The present study is subject to several limitations. The FAktA-project primarily included workers in healthcare, primary schools, and kindergartens, potentially limiting generalisability to other occupational groups, such as office workers or occupations predominately comprised of male workers. Still, the results align with previous studies conducted by Soer et al. [Citation30] and the systematic review by Hurri et al. [Citation5], both of which included a higher proportion of men and participants engaged in sedentary work. These consistent findings across different studies add significance to the results.

It is important to consider the potential selection bias in the healthy reference group. This group exhibited higher levels of education, engaged in more physical exercise, and had lower rates of smoking compared to individuals on sick leave. Unfortunately, we were unable to recruit participants with more diverse educational levels and a higher number of non-exercisers in the healthy group. These factors, and particularly the exercise level, may have influenced the observed differences in the physical assessments between the two groups. However, it is noteworthy that the normative data obtained for the BPS were in line with findings from previous research. The expert panels of physiotherapists primarily emphasised the evaluation of physical function and daily living activities when evaluating the effectiveness of the set of assessments. Incorporating feedback from physiotherapists on using these assessments for advising on work participation could have provided valuable insights. Additionally, including other professions like physicians and occupational therapists may have offered broader perspectives on the applicability of the assessments.

Conclusion

The assessments were generally considered relevant and beneficial in clinical practice when used for patients with MSK disorders. Five of the six assessments are valid and reliable for evaluating physical function in these patients and showed an excellent ability to discriminate between healthy individuals and those with MSK disorders on sick leave. These assessment tests have the potential to be useful in clinical practice, complementing a holistic evaluation of function and the ability to work.

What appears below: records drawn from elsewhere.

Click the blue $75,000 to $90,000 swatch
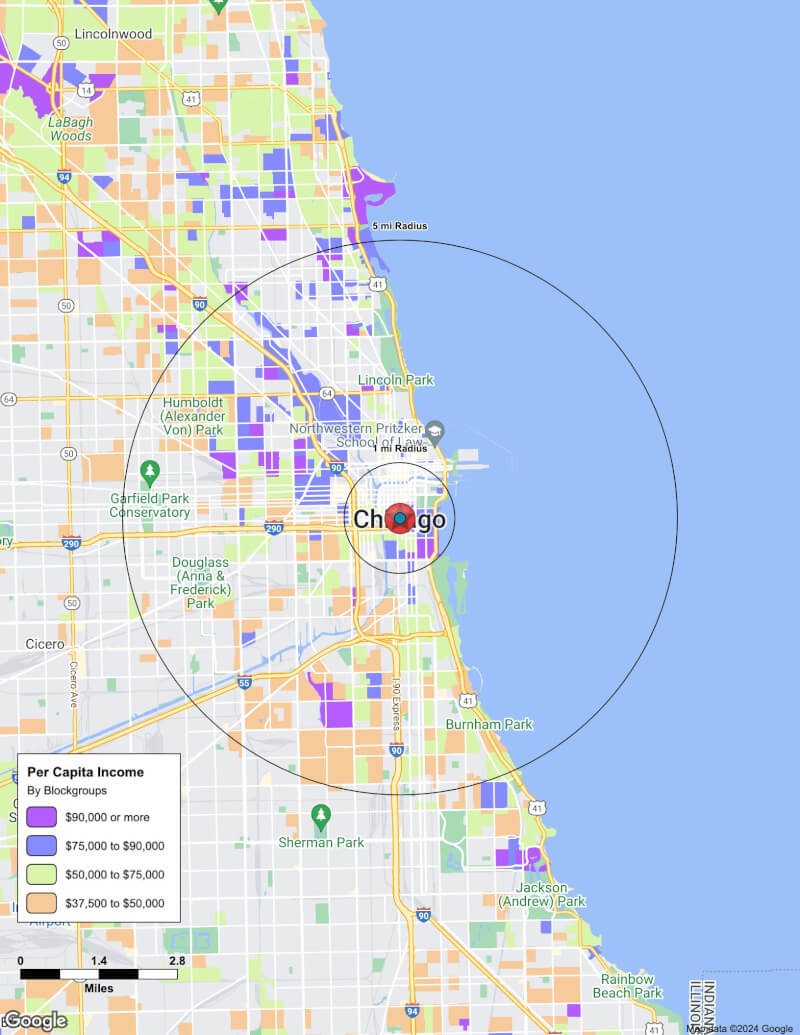 point(43,846)
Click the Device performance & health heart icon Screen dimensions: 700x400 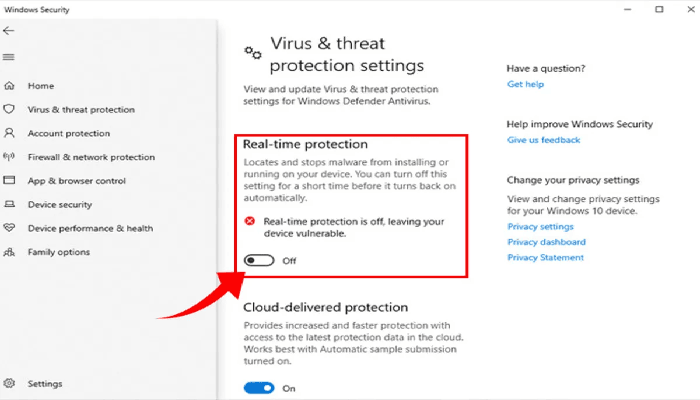point(9,228)
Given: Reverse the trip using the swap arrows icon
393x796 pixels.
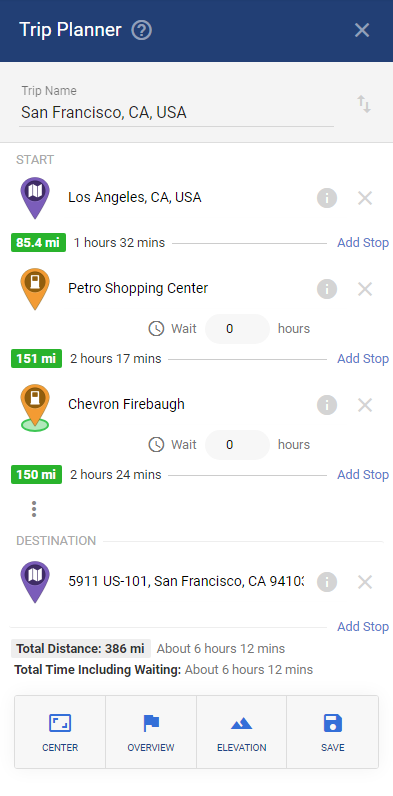Looking at the screenshot, I should coord(364,104).
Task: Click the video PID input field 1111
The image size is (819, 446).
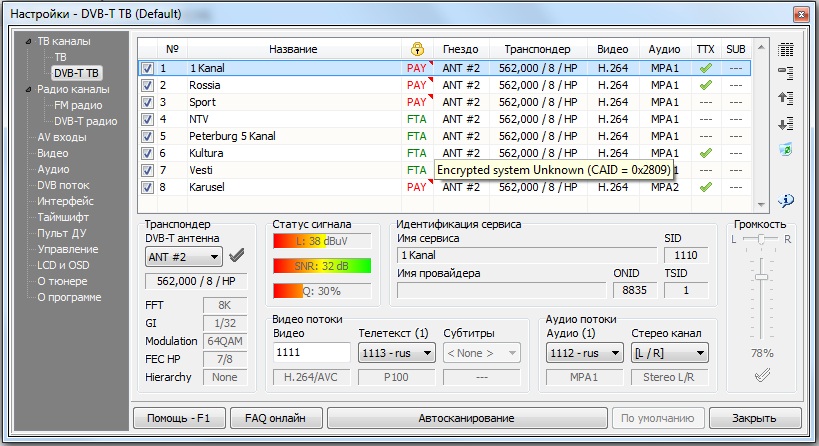Action: click(311, 353)
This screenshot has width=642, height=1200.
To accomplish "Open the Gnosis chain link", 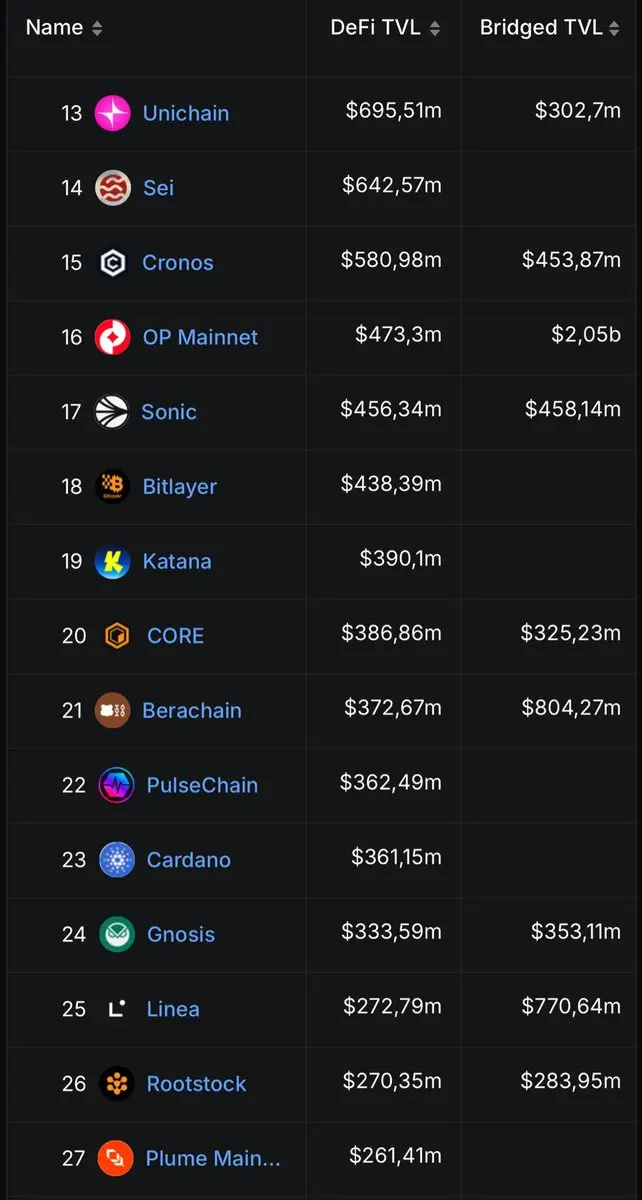I will [x=181, y=934].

While some assessments were originally developed in Norway, they have been widely published and recognised internationally. More research is needed to further explore their potential for assessing work participation and their applicability to different occupational groups.

Ethics statement

The FAktA-project has been conducted in accordance with the Helsinki Declaration and was approved by the Regional Committee for Medical and Health Research Ethics (REK 2011/2264). All participants received written and oral information about the project prior to the study, before signing informed consent. There are no conflicts of interest in the project.

Acknowledgments

We thank all the participants who used their time to join the project and the Norwegian Fund for Post-Graduate Training for Physiotherapy for funding the FAktA-project. We will also thank physiotherapist, MSc. Lise Krohn Knudsen for her contribution to this work.

Disclosure statement

No potential conflict of interest was reported by the author(s).

Additional information

Funding

The start of the FAktA-study was financed by the Norwegian Fund for Post-Graduate Training in Physiotherapy.